The decryption key you get? If you get one at all, it might work. It might not. It might restore ninety percent of your data and corrupt the rest. It might leave behind malware so they can come back next quarter. It might not arrive at all.
And the data? It’s gone. Whether you pay or not, your files are on some server in Eastern Europe being packaged up for sale. Client contracts. Payroll data. Emails. Credentials. Leaked. Ransomed again. Sold to the highest bidder. Pick your poison.
Meanwhile, you’re still offline. Your backups are either useless or infected. Your team is in chaos. Your insurance provider is asking difficult questions. And your clients are starting to ask whether they can trust you with their data ever again.
Still Think Cybersecurity Is Expensive?
No. What’s expensive is being down for two weeks. What’s expensive is losing contracts, dealing with regulators, and watching your brand get dragged through the news cycle. What’s expensive is rebuilding your systems from scratch because your backups were garbage.
Let’s put some numbers on it. Cyber Essentials, the UK government’s baseline standard for security, costs less than a grand. Decent backups cost less than your daily coffee habit. Proper endpoint protection with 24-hour monitoring is cheaper than the snack budget in most break rooms.
You’re not saving money by skipping security. You’re deferring cost.
"Cybersecurity is only expensive when you ignore it."
When the invoice finally lands, it won’t be optional. And it won’t be cheap.
Cybersecurity Isn’t an IT Problem. It’s a Business One
Stop passing the buck. If you’re a business leader, the responsibility for protecting the company rests with you. Not the helpdesk guy. Not the MSP’s junior engineer. You.
If you couldn’t operate your business tomorrow because of a ransomware attack, and your only plan is to pay criminals and pray, then you have failed as a leader. If your board has never asked about incident response, if you haven’t tested your backup strategy this year, and if you’re relying on hope instead of planning, you are gambling with your company’s future.

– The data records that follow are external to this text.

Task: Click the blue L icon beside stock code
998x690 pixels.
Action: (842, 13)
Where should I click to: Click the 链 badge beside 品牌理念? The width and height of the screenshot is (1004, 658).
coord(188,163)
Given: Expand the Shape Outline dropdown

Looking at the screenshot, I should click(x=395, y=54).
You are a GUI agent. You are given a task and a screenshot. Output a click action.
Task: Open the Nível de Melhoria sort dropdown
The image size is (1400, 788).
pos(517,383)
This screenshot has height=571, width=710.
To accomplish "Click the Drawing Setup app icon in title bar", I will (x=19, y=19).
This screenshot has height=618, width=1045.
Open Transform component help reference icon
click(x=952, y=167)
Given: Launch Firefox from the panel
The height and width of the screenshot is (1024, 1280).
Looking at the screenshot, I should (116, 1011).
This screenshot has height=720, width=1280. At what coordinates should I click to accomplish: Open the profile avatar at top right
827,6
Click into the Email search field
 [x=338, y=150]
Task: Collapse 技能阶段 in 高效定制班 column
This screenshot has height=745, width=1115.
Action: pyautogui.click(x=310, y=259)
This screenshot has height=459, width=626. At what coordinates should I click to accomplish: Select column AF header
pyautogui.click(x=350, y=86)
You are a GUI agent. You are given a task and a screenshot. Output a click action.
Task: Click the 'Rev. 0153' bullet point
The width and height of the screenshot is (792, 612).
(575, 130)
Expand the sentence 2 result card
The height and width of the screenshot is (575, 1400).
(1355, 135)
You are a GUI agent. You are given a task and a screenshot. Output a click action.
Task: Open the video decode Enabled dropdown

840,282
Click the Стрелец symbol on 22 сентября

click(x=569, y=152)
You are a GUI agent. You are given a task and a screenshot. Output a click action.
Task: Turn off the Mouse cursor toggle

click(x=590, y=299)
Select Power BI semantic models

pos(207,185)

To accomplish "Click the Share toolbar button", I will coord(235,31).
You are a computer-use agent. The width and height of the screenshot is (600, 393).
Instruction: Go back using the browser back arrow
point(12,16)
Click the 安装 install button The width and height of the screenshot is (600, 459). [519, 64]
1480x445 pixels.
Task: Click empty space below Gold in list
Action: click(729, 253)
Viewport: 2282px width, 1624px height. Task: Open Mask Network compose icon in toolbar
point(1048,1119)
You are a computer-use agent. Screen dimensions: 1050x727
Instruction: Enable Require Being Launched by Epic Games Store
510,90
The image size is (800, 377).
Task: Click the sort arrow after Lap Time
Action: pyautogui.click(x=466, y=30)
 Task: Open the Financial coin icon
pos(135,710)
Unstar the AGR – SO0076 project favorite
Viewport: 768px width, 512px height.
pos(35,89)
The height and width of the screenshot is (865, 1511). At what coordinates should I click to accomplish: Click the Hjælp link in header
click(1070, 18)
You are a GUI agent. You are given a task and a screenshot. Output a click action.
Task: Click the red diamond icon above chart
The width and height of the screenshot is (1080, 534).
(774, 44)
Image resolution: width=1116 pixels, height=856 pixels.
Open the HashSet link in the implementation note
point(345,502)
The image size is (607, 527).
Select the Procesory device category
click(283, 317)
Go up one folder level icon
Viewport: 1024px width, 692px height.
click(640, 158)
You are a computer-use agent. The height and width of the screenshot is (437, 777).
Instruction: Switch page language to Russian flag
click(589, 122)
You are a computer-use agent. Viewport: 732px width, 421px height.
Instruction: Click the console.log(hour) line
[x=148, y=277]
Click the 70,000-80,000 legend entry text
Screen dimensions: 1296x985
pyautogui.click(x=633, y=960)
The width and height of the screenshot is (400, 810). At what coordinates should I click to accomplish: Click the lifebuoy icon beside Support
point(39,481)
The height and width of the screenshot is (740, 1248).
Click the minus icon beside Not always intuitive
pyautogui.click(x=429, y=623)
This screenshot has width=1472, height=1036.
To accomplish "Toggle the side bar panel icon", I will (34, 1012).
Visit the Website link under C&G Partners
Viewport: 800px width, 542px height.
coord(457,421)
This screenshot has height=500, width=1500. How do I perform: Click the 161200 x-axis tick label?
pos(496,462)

And make no mistake, the government is losing patience. There is growing pressure to outlaw ransomware payments entirely. That means soon, your only legal option will be the one you refused to invest in prevention.
"If you're not budgeting for cybersecurity, you're budgeting for extortion."
So What Does Prevention Actually Mean?
It means having working, tested, offsite backups that can’t be tampered with. It means enforcing MFA across all your critical systems and admin accounts. It means deploying proper threat detection, not some outdated antivirus that hasn’t caught anything since 2016.
It means training your staff regularly because someone in your team will click the wrong thing eventually. It means having a written, rehearsed incident response plan that doesn’t start with "Google the ransom note."
It means knowing what’s on your network, who’s accessing it, and what’s normal. It means reviewing your logs, patching your systems, and having someone you trust who can guide you when something doesn’t look right.
And it means doing all of this now, not the day after the breach.
"You had hundreds of chances. Every day. You chose to do nothing."
This Isn’t About Fear. It’s About Maths
You can prepare now or you can pay later. That’s the real equation. The idea that it’s cheaper to just deal with it when it happens has been disproven by every major breach in the last five years.
Ask any company that’s had to rebuild from ransomware whether they wish they’d spent more on prevention. Ask the ones that didn’t survive if they’d do it differently.
Seventy-five percent of UK businesses are so unprepared they’re openly willing to break the law rather than face the consequences of their choices. That’s not a cyber crisis. That’s a business leadership crisis.
You don’t have to be one of them. But you do have to decide.
Because cybersecurity isn’t just about protecting your files. It’s about protecting your business, your people, and your future.
And if you're not defending it, you’re just waiting for someone to take it from you.